Friday, 26 November 2010

I used to be a Yarn Snob.....

.... but I'm all cured now.

When I first started knitting at the age of 6, I used whatever left-overs my Mum or Nan gave me and made rectangles which would be sewn into tubes, then had pencils poked through either side to make sleeveless dresses for my Pippa dolls.  Once I progressed to making jumpers (my first proper knit was an aran waistcoat when I was about 12) my Mum would buy the yarn for me after I'd chosen a pattern, which was often from Women's Weekly, Woman's Own or Woman.  Once I was in sixth form, I'd go down to the local yarn shop on my moped and choose a pattern and yarn and pay for them out of my own money (I had a Saturday job).  Note how I say 'yarn' and not 'wool'.  'Yarn' because the range in our local yarn shop wasn't what you'd call extensive, especially the colours.  But.... it was the early '80s and, well, if you're a knitter, you'll know exactly what I mean.

Then, I moved to London and went to college.  Again, the department stores didn't have a great deal more to offer than my LYS.  I did, however, find out that Harrods sold  yarn, went there in my lunch hour at college (in South Kensington, so walking distance) and made a soft orange cotton jumper with a cabled yoke (and dropped sleeves - we're still talking 1980s here!).

---

PROBLEMS TO SOLVE →
1. Answer these questions from the knitting blog post:
(a) At what age did the writer start knitting?
(b) What was the writer's first proper knit?
(c) Which store did the writer find selling yarn while at college in London?
2. Please transcribe the part of the knitting blog post that opens with the words "Then, I moved" and closes with "talking 1980s here!).".

DATASET CONTENT →
---

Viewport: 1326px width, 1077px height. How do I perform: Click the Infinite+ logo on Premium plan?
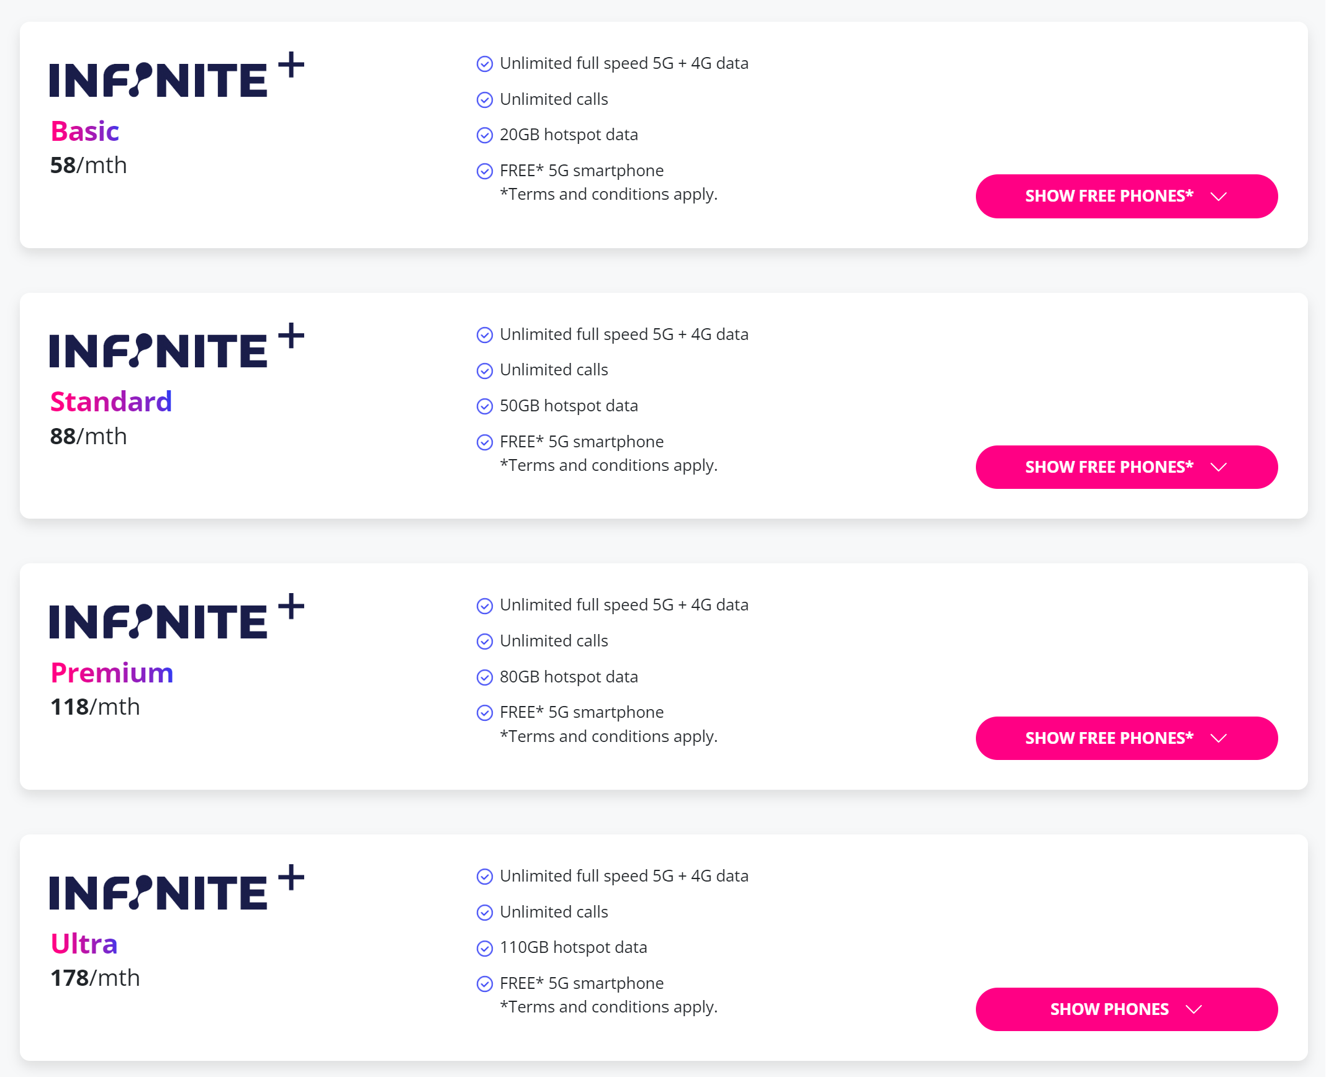[x=177, y=617]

---

SOLUTIONS PER TASK →
1.
(a) At the age of 6.
(b) An aran waistcoat, made when the writer was about 12.
(c) Harrods.

2.
Then, I moved to London and went to college.  Again, the department stores didn't have a great deal more to offer than my LYS.  I did, however, find out that Harrods sold  yarn, went there in my lunch hour at college (in South Kensington, so walking distance) and made a soft orange cotton jumper with a cabled yoke (and dropped sleeves - we're still talking 1980s here!).